Strict Weak Ordering in a Tree Data Structure

This post presents an idea of a strict weak ordering definition for elements in a set of nodes from a tree data structure. After presenting the main idea, there's an example of some XPath queries that could be used in an XML document to achieve this ordering plus some complexity notes on the algorithms.

Assume we have a tree data structure (it may be any representation of a logical tree, e.g., DOM, JSON, YAML, your own... you name it) such that all nodes have at most one parent and we have a set of nodes from an instance of that tree whose elements are to be evaluated sequentially. If your set implementation requires a strict weak ordering for elements in the set (refer to STL's documentation for a definition of strict weak ordering and its application to C++'s set implementation) you might use a natural order provided by the set from which the node values are taken from (for example, if your nodes have string values, you may use lexicographical ordering which is a strict weak ordering for the set of strings).

Yet let us further assume that we need the elements in the set to be ordered in such a way that if Node A is an ancestor of Node B, then Node A is evaluated first than Node B. In such a case, we need to define a strict weak ordering that will satisfy this condition. Let < be a relation defined as follows:

if (A is ancestor of B) then A < B

then it's clear that this relation is antisymmetric and transitive for if Node A is an ancestor of Node B and Node B is an ancestor of Node C, then Node B cannot be an ancestor of Node A and Node A is an ancestor of Node C. Then this relation defines a strict weak order (it's a well known fact that transitiveness and antisymmetry imply antireflexiveness). Notice, though, that this order is not total, because there are nodes that cannot be compared (intuitively, two nodes that belong to distinct branches), thus it defines some equivalence classes inside the tree.

Now, let us explore some implementation details of this strict weak order in XML documents using XPath. The first inmediate approach is given by the following pseudocode

function order(A, B) // returns true if A < B
result <= XPathQuery("//NodeB/ancestor::NodeA") //evaluate the query and store results on variable
return (size(result) > 0) //was there any ancestor of node B that matched node A?
end function

But, depending on your XPath library, you may need to parse the document each time you wish to execute a query (if so, then either you have a bad library or you have a bad idea of how to use your library).
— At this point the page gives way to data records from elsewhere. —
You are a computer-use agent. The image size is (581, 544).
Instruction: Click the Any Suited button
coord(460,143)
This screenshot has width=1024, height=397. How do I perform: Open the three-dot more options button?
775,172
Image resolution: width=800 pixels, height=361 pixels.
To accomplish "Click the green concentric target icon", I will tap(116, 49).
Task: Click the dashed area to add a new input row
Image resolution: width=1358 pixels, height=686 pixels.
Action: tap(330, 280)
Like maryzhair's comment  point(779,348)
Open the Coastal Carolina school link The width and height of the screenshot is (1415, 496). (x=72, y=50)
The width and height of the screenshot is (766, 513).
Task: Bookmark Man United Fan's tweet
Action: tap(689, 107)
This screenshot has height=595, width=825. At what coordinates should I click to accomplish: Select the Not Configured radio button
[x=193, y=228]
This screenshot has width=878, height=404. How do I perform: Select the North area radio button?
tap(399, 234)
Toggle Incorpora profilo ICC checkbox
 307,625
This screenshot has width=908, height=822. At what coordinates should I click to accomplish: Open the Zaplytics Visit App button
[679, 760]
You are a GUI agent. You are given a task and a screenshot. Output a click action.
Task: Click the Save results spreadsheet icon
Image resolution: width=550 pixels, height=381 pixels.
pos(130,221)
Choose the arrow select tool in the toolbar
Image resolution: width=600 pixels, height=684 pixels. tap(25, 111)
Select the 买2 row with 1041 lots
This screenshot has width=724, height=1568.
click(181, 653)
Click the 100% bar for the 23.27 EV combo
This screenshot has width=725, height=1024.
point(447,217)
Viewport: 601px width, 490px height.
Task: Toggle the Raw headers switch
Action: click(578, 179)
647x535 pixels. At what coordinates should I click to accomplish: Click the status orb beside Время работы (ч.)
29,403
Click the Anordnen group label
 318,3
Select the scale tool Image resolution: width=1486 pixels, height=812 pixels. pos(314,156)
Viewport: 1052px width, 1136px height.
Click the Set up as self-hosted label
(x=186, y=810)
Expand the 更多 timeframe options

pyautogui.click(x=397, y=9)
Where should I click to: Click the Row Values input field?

In such case, an alternative algorithm to implement this ordering could be as follows: we define a path as a sequence of nodes (a(0), a(1),..., a(n)) such that a0 is the root node and an is a leaf node and a(i) is the parent node of a(i+1) for i=0,1,...,n-1. Then, by loading all paths from the XML document into a set of vectors, we can check if Node A < Node B by checking if there's any vector containing both nodes and Node A is before Node B in that vector. To load all paths, a simple algorithm is as follows:

set_of_vectors s
allLeaves = XPathQuery("//[count(child::) = 0]") //Load all nodes that have no children
for each leave in allLeaves
pathForLeaf = XPathQuery("ancestor-or-self::") // Notice that the context is the leaf node
insert pathForLeaf into s
end for

In the first case, no complexity guarantees can be examined from the code, so you would need to check complexity guarantees from the XPath library you are using (if they are provided at all). In the second case, some observations should be made: path loading depends solely on the XPath library as in the first case, yet the containers used to store retrieved nodes may affect the overall performance of the checking function. For example, using a set of vectors instead of a vector of vectors may not improve searching for a vector containing both nodes, even if the set implementation is hash-based, because usual hashing is done on the whole value of the elements and not on particular conditions of them (although I can think of at least one hash function that may optimize this search). On the other hand, and talking specifically about a C++ implementation of the algorithm, using a set of sets or a set of vectors may not improve performance: if you use a set, then finding the iterators iA and iB that point to Node A and Node B respectively is O(1), but then iA < iB is not a valid expression for set iterators (since it's not a Random Acces Container); on the other hand, if you use vectors, iterators may be found in O(log n) (using binary search from the STL) but then iA < iB is a valid expression (although I don't know what's the complexity guarantee of it).